> **TASK BRIEF**
Copy every line of the listing below word for word, leaving out the pictures.

======== EXERCISE INPUT ========

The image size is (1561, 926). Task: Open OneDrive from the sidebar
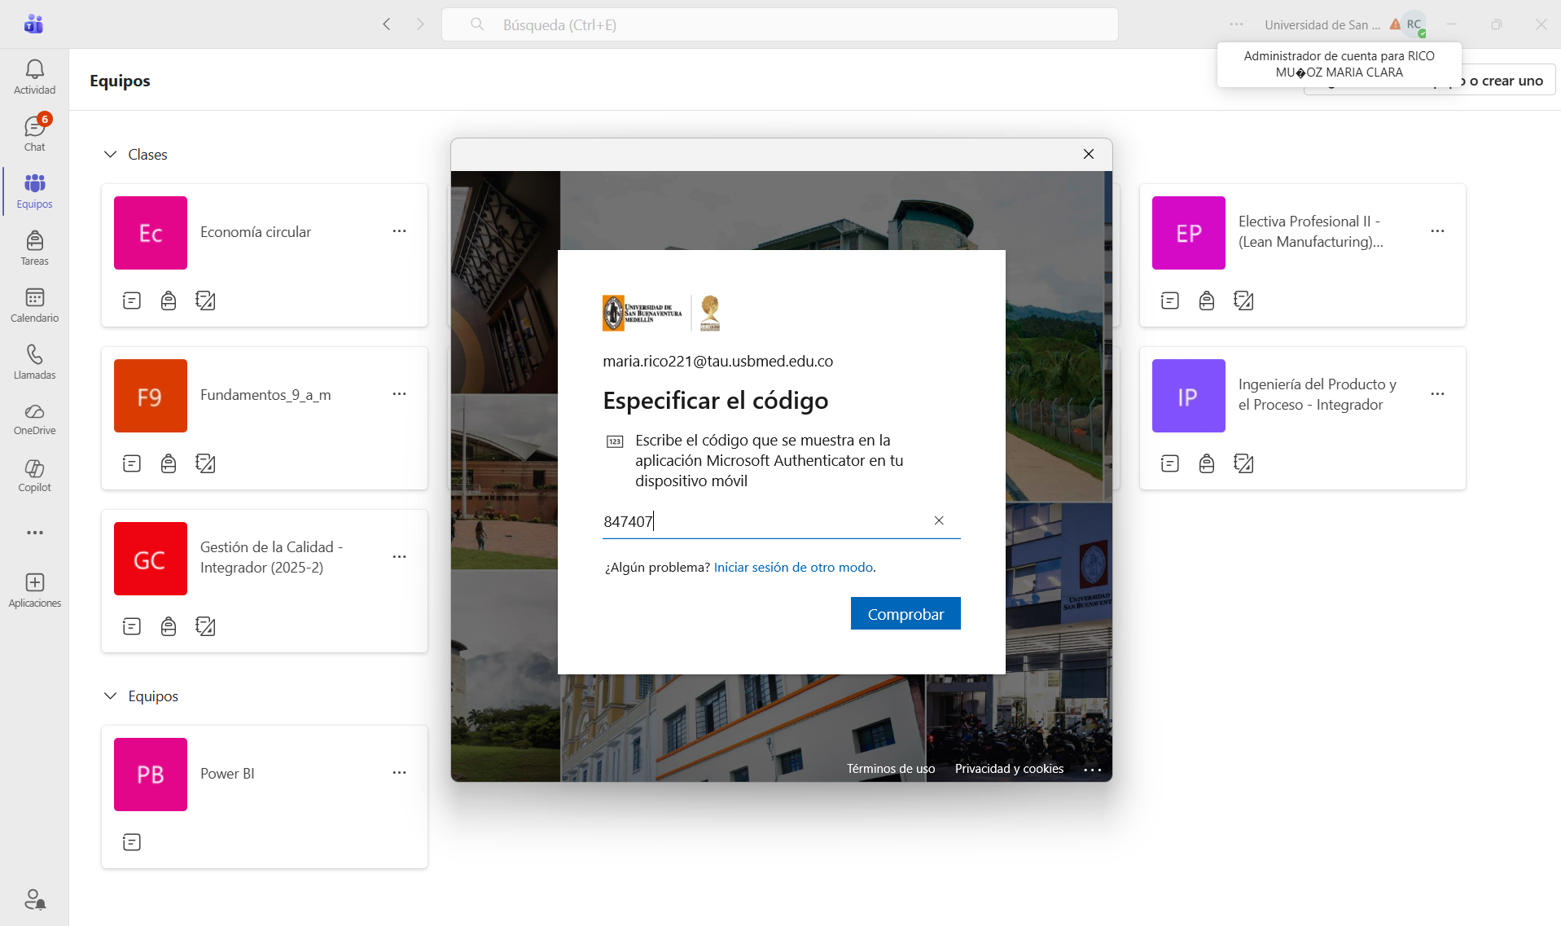tap(34, 419)
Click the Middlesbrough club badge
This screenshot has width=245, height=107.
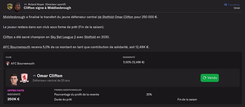tap(24, 78)
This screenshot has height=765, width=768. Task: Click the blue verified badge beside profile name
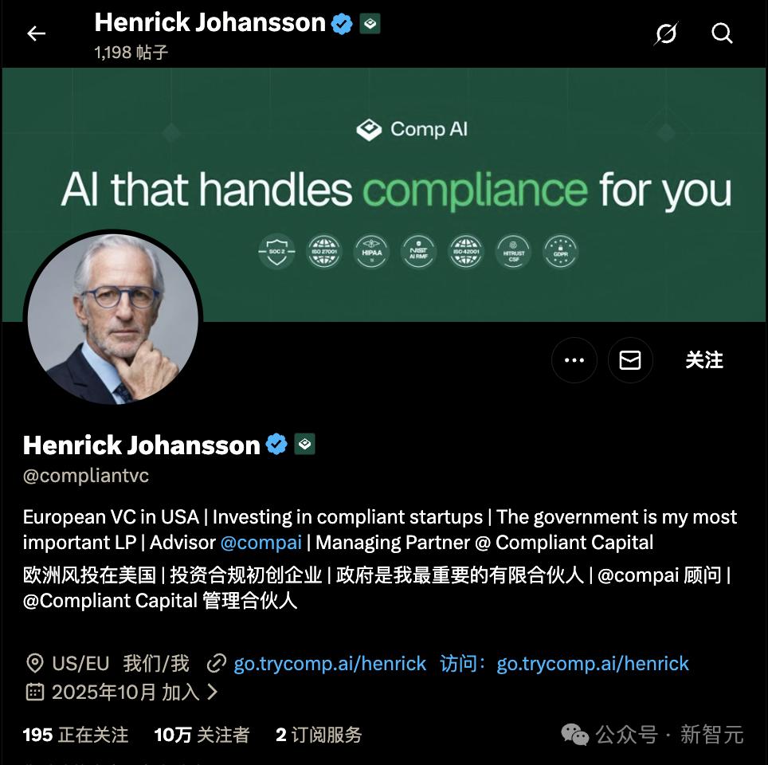point(276,444)
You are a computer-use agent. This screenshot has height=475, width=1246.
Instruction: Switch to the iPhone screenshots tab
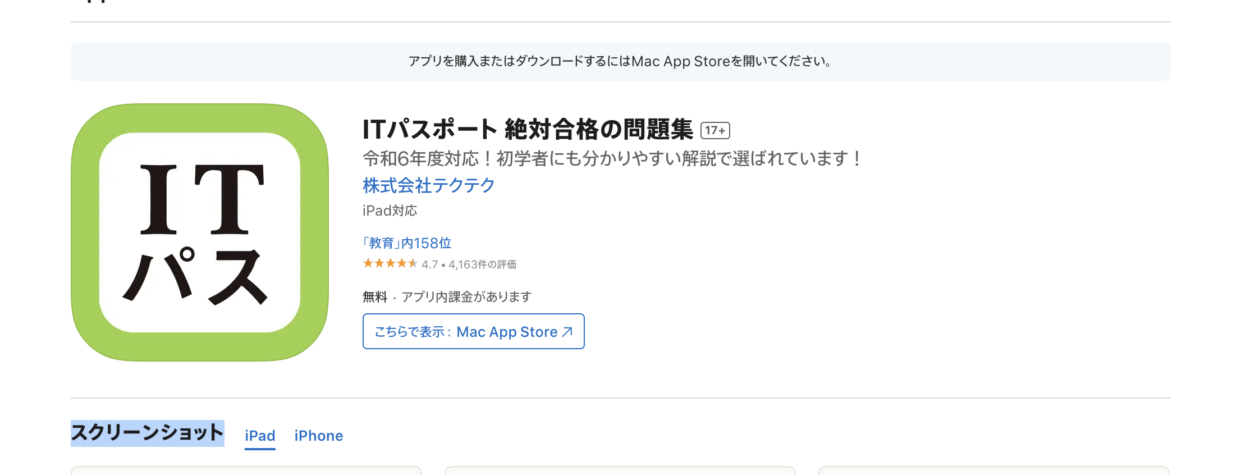point(318,435)
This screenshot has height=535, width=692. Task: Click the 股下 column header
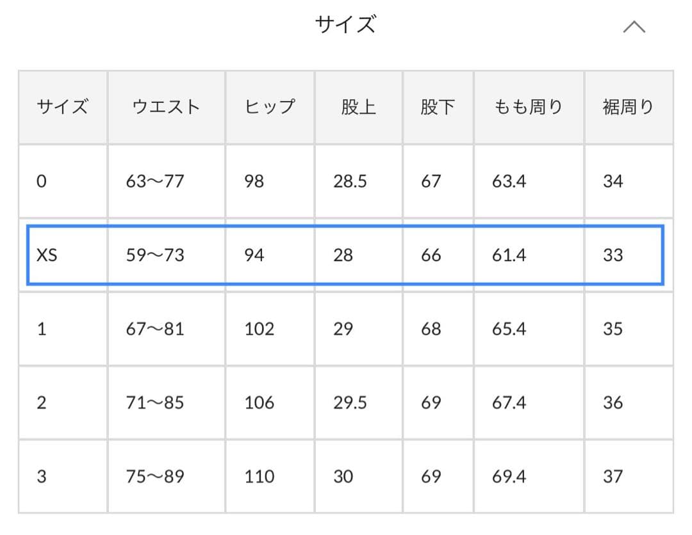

========

> **TASK ANSWER**
The image size is (1561, 926). Task: Open OneDrive from the sidebar
tap(34, 419)
Click the Middlesbrough club badge
This screenshot has width=245, height=107.
tap(24, 78)
This screenshot has height=765, width=768. Task: Click the blue verified badge beside profile name
point(276,444)
You are a computer-use agent. This screenshot has height=475, width=1246.
Instruction: Switch to the iPhone screenshots tab
point(318,435)
This screenshot has height=535, width=692. Task: Click the 股下 column header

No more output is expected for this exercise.